"""

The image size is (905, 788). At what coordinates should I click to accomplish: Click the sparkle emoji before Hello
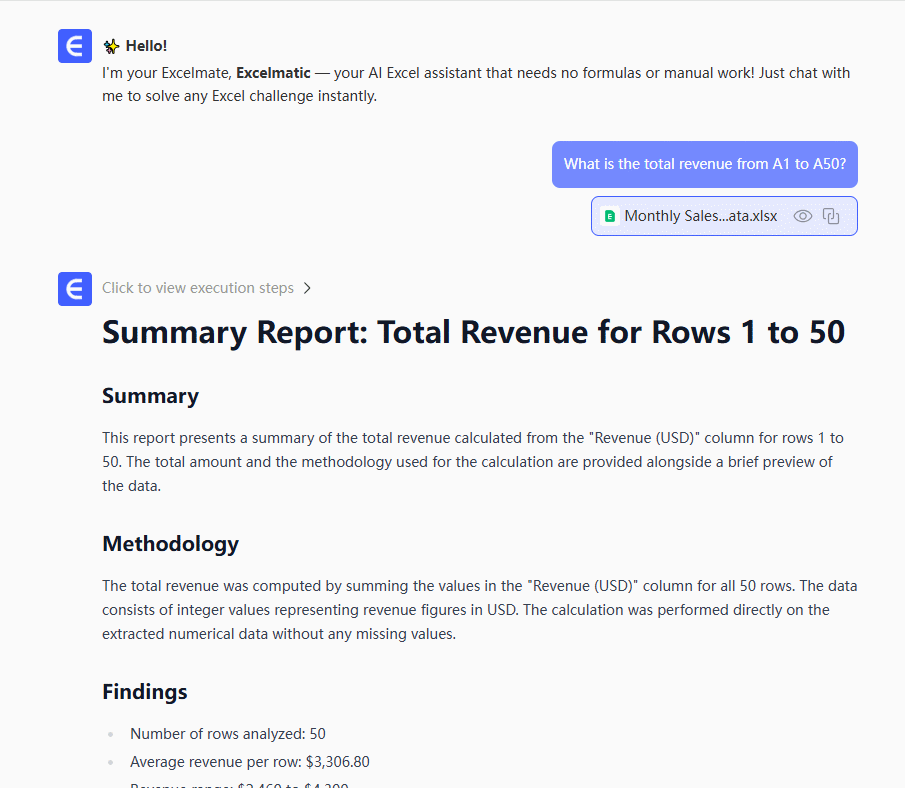pyautogui.click(x=111, y=46)
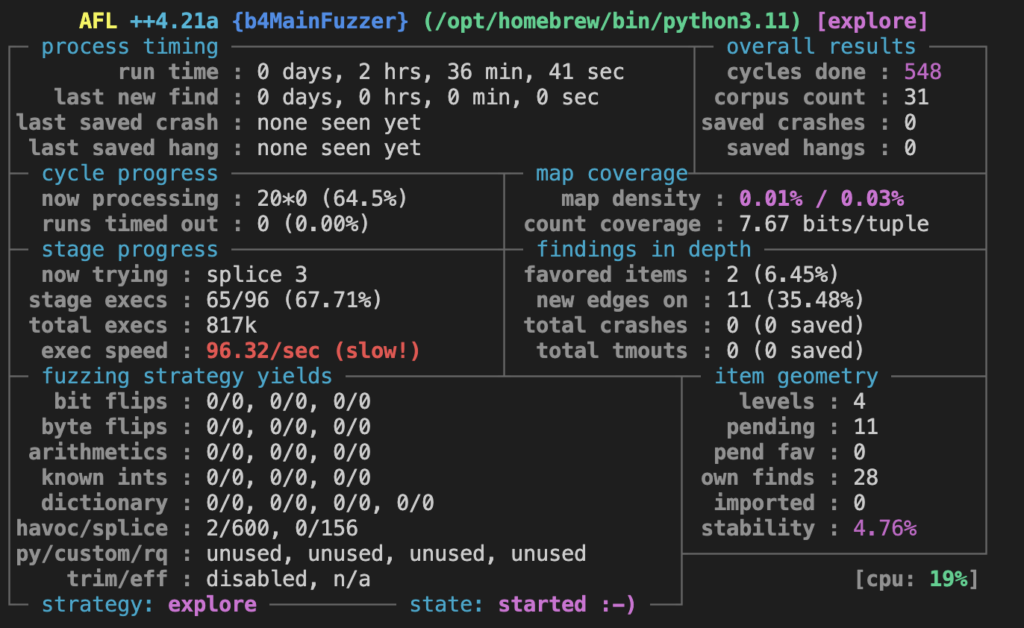This screenshot has width=1024, height=628.
Task: Select the "fuzzing strategy yields" heading
Action: [187, 376]
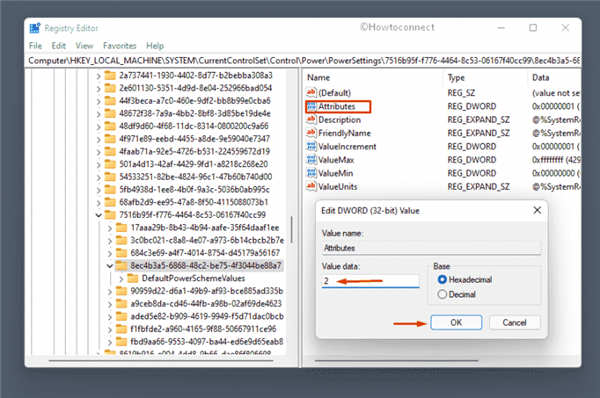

"""

● **Verilen görev**
Yukarıdaki kayıtların tüm satırlarını, boş satırları atlayarak numaralı bir liste olarak yazın. Resimleri cevaba koymayın.

● **Görevin çözümü**
1. The image size is (905, 788). At what coordinates should I click to accomplish: Click the sparkle emoji before Hello
2. pyautogui.click(x=111, y=46)
3. This screenshot has width=1024, height=628.
4. Task: Select the "fuzzing strategy yields" heading
5. Action: [187, 376]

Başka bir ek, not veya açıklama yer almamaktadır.